Thursday, December 11, 2003

This Slate cover article by Steve Chapman, about the taxpayer burdens of supporting the elderly, is astonishing. While it makes a lot of logical points, its tone is so blatantly callous I have to wonder what the author's intention was.

If you're offended, you're probably not remotely interested in agreeing with him. But if you can laugh at his chutzpah, are you really going to take his arguments seriously? On the other hand, he makes a memorable case. While this article pretends to be addressed to Chapman's fellow baby boomers, it's real audience should probably be the "luckless 25-year-old, [who] by contrast, can count on paying $322,000 more in payroll taxes than he will ever get back in benefits." Just the audience most likely to have their eyes gaze over from yet another article on social security, and to be too worried about securing that entry level job to be hooked by a lede mentioning their own retirement. But also an audience that gets much of its news from The Daily Show and The Onion.


It reminds me of one of the only good scenes from the movie Boys and Girls, set in Berkeley. This scene was shot in Blake's, and the Freddie Prinze Jr. character's best friend/side kick, played by Jason Biggs, has finally acceped Freddie's admonishment to "just be himself." So on a double date with the heroine and a community service loving beauty, he goes on and on about how "old people are annoying and gross and freeloaders." (paraphrase, not exact quote) It's funny because while it's patently absurd, we all know that at least someone out there actually thinks it. Apparently Chapman is that person.

I disagree with his philosophy if not with his numbers. What's the point of civilization if people can't enjoy retirment after a long life of working hard? And what's the point of medical advancement if only rich people can use it to soothe the pain of old age, while the poor are left to suffer? It's cruel to just let someone rot away and die from high cholesterol, when we have the power to keep them healthy. There's nothing wrong with our cultural impulse to protect and care for the elderly.

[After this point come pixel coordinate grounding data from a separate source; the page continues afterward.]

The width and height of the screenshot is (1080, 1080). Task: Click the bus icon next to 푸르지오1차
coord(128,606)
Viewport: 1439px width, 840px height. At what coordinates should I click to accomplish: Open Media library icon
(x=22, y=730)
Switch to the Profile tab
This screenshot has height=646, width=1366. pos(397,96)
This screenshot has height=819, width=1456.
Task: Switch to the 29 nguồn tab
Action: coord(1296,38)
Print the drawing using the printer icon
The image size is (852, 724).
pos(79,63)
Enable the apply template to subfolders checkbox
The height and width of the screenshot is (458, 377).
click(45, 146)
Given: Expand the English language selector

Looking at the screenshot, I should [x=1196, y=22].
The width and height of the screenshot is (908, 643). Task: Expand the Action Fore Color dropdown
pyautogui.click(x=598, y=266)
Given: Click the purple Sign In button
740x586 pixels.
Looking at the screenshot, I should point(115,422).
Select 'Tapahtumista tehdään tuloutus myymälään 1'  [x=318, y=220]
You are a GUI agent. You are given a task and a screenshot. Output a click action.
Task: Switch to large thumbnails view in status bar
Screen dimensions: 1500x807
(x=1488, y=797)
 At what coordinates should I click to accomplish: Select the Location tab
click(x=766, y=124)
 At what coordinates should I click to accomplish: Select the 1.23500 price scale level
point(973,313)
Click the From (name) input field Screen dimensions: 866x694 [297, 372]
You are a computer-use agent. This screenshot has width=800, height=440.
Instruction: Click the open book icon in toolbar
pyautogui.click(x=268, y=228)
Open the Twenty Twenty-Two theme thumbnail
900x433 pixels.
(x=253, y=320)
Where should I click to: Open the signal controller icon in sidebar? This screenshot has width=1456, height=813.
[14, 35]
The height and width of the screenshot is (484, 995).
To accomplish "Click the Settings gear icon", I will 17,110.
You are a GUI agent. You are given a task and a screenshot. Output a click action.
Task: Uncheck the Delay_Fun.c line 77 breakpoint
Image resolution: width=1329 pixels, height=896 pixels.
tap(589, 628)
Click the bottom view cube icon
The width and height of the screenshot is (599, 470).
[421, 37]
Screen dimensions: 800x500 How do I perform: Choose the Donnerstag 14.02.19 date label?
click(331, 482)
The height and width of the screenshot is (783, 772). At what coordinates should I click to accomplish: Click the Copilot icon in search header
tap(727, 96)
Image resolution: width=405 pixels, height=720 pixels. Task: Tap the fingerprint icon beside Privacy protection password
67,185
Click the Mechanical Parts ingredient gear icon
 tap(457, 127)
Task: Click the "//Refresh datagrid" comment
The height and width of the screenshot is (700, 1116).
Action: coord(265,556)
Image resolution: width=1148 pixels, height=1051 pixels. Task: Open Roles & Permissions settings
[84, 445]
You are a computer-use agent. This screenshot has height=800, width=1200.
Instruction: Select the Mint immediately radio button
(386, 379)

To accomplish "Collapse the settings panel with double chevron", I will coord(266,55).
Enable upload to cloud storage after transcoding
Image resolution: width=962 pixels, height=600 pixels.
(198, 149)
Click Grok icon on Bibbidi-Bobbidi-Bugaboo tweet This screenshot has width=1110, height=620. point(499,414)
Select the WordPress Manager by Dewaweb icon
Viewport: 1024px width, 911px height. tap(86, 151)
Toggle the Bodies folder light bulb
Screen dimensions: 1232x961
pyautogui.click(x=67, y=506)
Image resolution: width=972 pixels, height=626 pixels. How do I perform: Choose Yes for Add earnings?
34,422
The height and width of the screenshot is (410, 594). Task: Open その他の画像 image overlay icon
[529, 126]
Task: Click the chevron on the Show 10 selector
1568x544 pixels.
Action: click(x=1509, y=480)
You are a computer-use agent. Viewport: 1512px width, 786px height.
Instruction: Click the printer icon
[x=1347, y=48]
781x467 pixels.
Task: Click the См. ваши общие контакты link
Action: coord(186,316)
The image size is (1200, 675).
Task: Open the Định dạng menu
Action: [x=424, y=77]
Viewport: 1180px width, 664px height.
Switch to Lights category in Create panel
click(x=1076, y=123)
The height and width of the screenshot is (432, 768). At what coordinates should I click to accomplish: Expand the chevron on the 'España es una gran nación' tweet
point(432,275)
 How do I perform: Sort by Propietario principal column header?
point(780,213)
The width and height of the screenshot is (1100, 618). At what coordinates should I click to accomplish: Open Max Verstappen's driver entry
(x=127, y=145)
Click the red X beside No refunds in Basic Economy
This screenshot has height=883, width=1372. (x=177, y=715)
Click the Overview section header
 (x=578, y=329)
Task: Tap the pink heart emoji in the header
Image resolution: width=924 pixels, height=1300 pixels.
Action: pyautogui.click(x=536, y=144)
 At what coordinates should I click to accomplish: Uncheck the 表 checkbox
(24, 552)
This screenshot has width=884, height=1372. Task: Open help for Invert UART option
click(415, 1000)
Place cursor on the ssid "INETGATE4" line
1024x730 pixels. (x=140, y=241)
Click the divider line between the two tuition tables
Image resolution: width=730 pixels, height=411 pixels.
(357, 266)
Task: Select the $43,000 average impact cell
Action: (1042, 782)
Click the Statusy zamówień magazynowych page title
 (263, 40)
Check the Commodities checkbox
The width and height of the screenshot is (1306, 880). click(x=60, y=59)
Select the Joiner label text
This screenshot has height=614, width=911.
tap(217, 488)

There is something wrong with several our relatively new cultural impulse to do it out of sight, and out of mind. We all know that two can live almost as cheaply as one, but by relegating our elderly to retirement homes and home nurse checks, we increase the cost of their care. There was a set of Salon articles not so long about having children, or rather not having them, as several childless staffers explained their choice. Laura Miller's column had the tagline:"News flash: Having children won't save you from a lonely old age." Cary Tennis wrote,

"My dad always said, Be independent, do your own thing. I took him at his word and put 3,000 miles between us. And now that he is 80 the terms of our pact of protection have been reversed. It is my turn to look after him. But from this distance I cannot look after him. That makes it all the more troubling that I may have let him down by doing what he suggested."

Why do these authors just take it for granted that that's the way it will be, or should be? I find it rather appalling. It's one thing not to take care of a parent that you're simply not able to take care of, lacking the medical expertise. But it's quite another to shrug of responsibility altogether. The cultural impulse that pushes all children out of the nest and frowns upon their "needing" their parents past the age of 22 is the flip side of this coin. Children who grow up believing that they must form their lives completely independantly of their parents in order to be "healthy" human beings
are not going to have room for them when their parents need them. I'm not advocating parents who inculcate neediness and dependency in their children as a means of insuring their retirement homes. But I think American society has too much of the other extreme--adults who have no real relationship with their parents, to whom the people who first passionately loved them have now become strangers or mere aquaintances.